Tesco ha chiuso il primo semestre dell’esercizio 2025/26 con risultati in miglioramento e ha rivisto al rialzo le stime annuali. Le vendite di gruppo (al netto di IVA e carburante) sono salite del 5,1% a 33,05 miliardi di sterline, mentre l’utile operativo rettificato è cresciuto dell’1,6% a 1,67 miliardi. L’utile per azione rettificato è avanzato del 6,8%, sostenuto anche dal programma di buyback, mentre il dividendo intermedio è stato incrementato del 12,9% a 4,80 pence per azione.

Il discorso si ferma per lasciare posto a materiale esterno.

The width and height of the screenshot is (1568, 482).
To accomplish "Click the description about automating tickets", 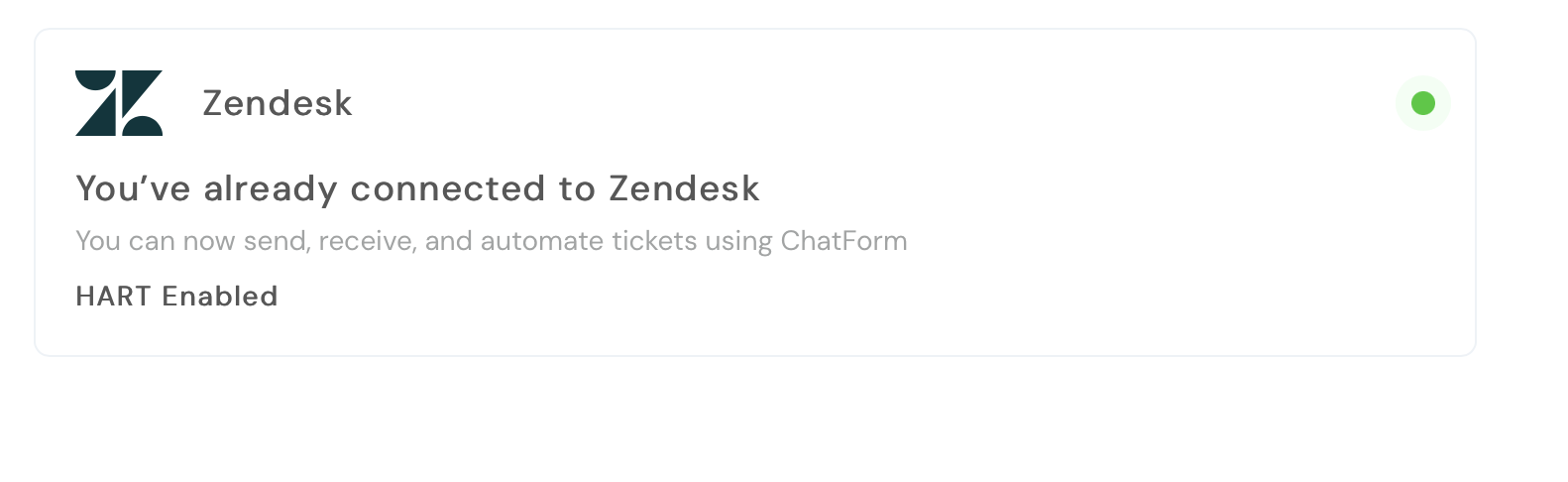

Il gruppo ha generato 1,3 miliardi di free cash flow (+2,9%) e mantiene stabile il rapporto debito netto/EBITDA a 2,0 volte, nonostante un indebitamento a 9,88 miliardi di sterline.
Sul fronte commerciale, Tesco ha registrato una crescita like-for-like del 4,3% a livello di gruppo, con il Regno Unito in aumento del 4,9%, l’Irlanda del 4,8%, Booker dell’1,7% e l’Europa centrale del 3,4%. In UK la quota di mercato ha raggiunto il 28,4% (+77 punti base anno su anno), con miglioramenti significativi anche negli indicatori di soddisfazione e percezione del valore.
Il CEO Ken Murphy ha evidenziato il ruolo degli investimenti in prezzo, qualità e servizio, sostenuti dal programma “Save to Invest” da 500 milioni di sterline, che ha permesso di contrastare le pressioni inflazionistiche legate a nuove tasse e costi regolatori. Tesco ha inoltre accelerato nell’e-commerce (+11,4% in UK, +18,8% in ROI) e nel servizio rapido Whoosh (+59%), oltre a lanciare la piattaforma online di abbigliamento F&F.
Grazie a queste performance, Tesco ha alzato la guidance di utile operativo rettificato per l’intero anno a 2,9–3,1 miliardi di sterline, rispetto alla precedente forchetta 2,7–3,0 miliardi, confermando anche l’obiettivo di free cash flow tra 1,4 e 1,8 miliardi.